→ **To do**: Count the lines in the material below that contain the string "screenshot", matching case exactly, and reply with that number alone.
━━━ Provided data ━━━
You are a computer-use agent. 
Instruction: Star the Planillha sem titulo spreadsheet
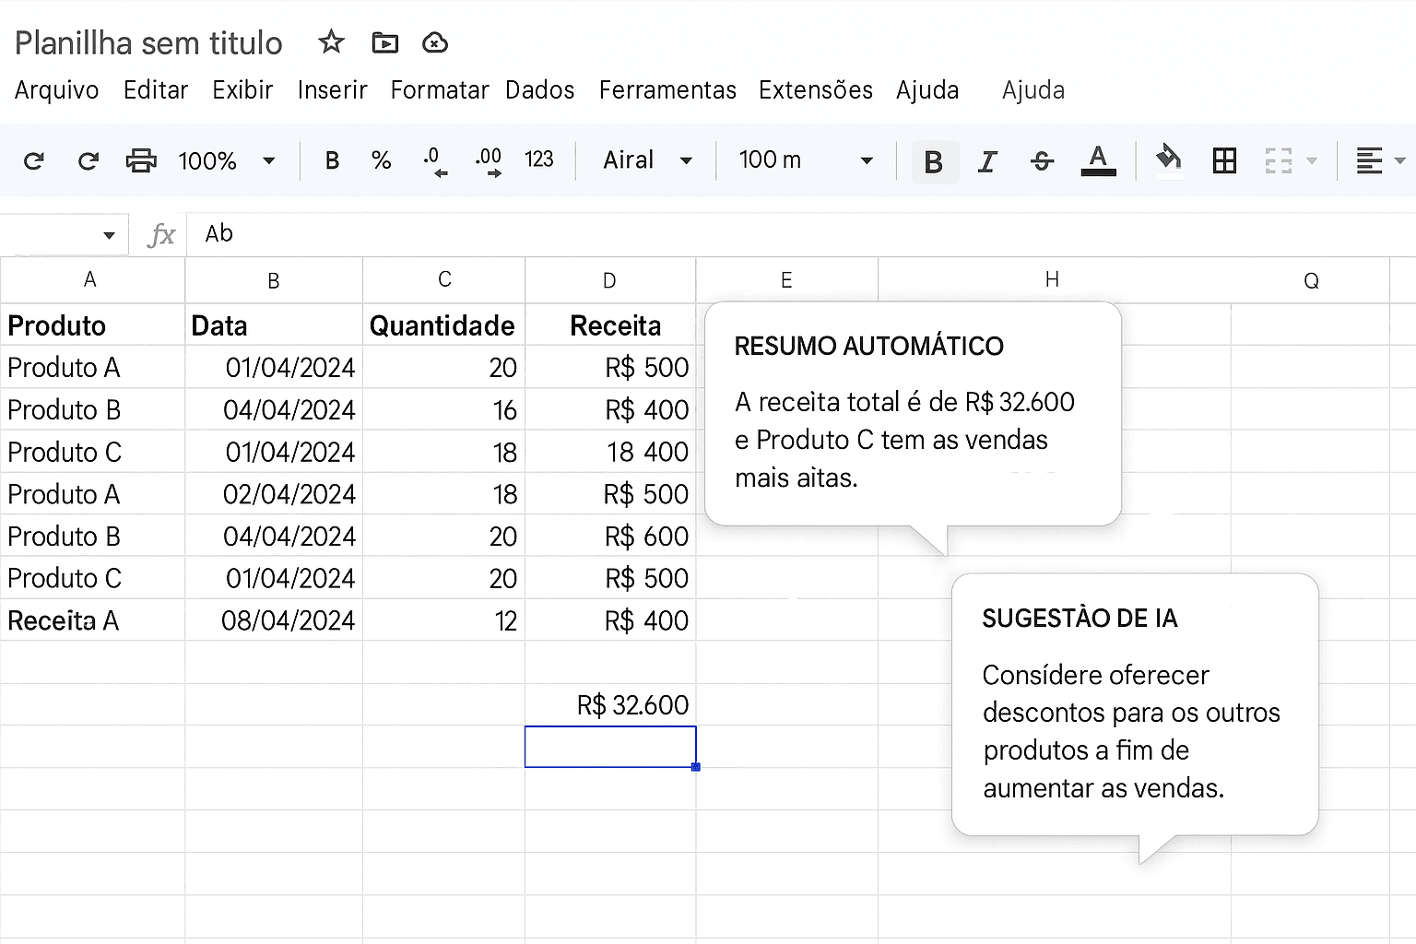(x=330, y=42)
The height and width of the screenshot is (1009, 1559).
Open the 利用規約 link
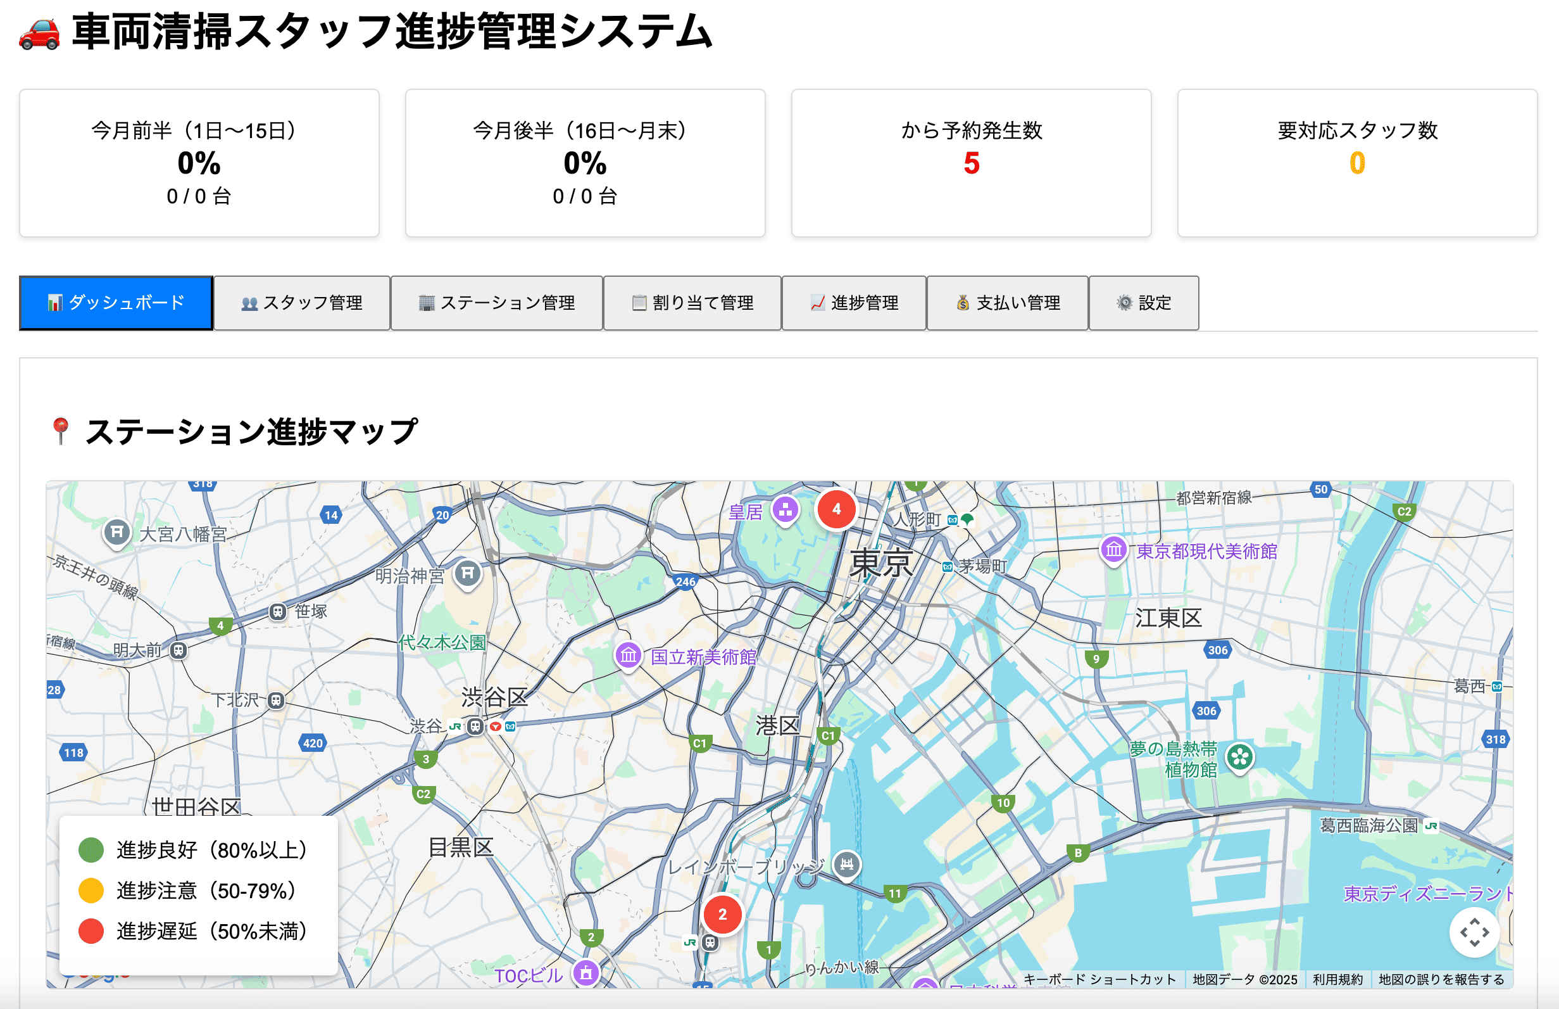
━━━
→ **The output**: 1